━━━ ENTRIES PROVIDED ━━━
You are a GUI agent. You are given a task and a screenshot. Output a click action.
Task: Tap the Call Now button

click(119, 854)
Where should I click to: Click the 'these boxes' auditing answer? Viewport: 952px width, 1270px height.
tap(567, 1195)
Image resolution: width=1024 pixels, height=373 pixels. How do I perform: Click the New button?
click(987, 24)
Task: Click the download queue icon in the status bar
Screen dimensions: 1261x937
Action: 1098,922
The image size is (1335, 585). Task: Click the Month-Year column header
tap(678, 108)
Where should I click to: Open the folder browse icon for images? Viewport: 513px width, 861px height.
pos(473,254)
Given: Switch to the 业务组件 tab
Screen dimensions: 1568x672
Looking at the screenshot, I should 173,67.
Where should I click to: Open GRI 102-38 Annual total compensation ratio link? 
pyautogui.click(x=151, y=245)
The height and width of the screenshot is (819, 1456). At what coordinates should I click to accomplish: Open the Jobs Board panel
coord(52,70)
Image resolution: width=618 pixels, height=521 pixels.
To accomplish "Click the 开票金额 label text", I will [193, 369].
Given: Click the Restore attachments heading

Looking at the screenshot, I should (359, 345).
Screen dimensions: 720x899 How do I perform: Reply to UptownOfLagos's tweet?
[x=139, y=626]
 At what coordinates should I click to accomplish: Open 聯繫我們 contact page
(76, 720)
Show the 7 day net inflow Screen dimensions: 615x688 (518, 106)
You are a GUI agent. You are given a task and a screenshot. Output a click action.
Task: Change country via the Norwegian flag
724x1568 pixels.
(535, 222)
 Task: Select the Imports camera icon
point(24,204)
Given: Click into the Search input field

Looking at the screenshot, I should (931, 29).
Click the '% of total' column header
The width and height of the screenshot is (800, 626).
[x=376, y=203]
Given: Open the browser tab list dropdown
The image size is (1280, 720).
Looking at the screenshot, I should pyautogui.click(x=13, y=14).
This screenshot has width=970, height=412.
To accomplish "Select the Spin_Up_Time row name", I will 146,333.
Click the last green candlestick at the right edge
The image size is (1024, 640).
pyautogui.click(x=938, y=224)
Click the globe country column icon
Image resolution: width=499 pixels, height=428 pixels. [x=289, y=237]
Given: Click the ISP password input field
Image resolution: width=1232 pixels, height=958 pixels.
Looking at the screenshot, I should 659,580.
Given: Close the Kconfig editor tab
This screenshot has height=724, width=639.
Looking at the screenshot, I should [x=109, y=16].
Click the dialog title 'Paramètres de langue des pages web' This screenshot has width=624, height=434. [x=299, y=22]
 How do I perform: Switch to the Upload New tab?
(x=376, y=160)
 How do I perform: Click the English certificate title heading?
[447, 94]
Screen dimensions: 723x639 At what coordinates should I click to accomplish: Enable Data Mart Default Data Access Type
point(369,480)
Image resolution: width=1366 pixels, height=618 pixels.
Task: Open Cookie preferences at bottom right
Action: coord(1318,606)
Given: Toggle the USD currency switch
━━━
◆ TASK DIRECTIONS: Your answer should be the lines from the one containing "Click the dialog" through the end of the records, both included, output exactly and with nothing added.

◆ RESPONSE BOX:
Click the dialog title 'Paramètres de langue des pages web' This screenshot has width=624, height=434. [x=299, y=22]
 How do I perform: Switch to the Upload New tab?
(x=376, y=160)
 How do I perform: Click the English certificate title heading?
[447, 94]
Screen dimensions: 723x639 At what coordinates should I click to accomplish: Enable Data Mart Default Data Access Type
point(369,480)
Image resolution: width=1366 pixels, height=618 pixels.
Task: Open Cookie preferences at bottom right
Action: coord(1318,606)
Given: Toggle the USD currency switch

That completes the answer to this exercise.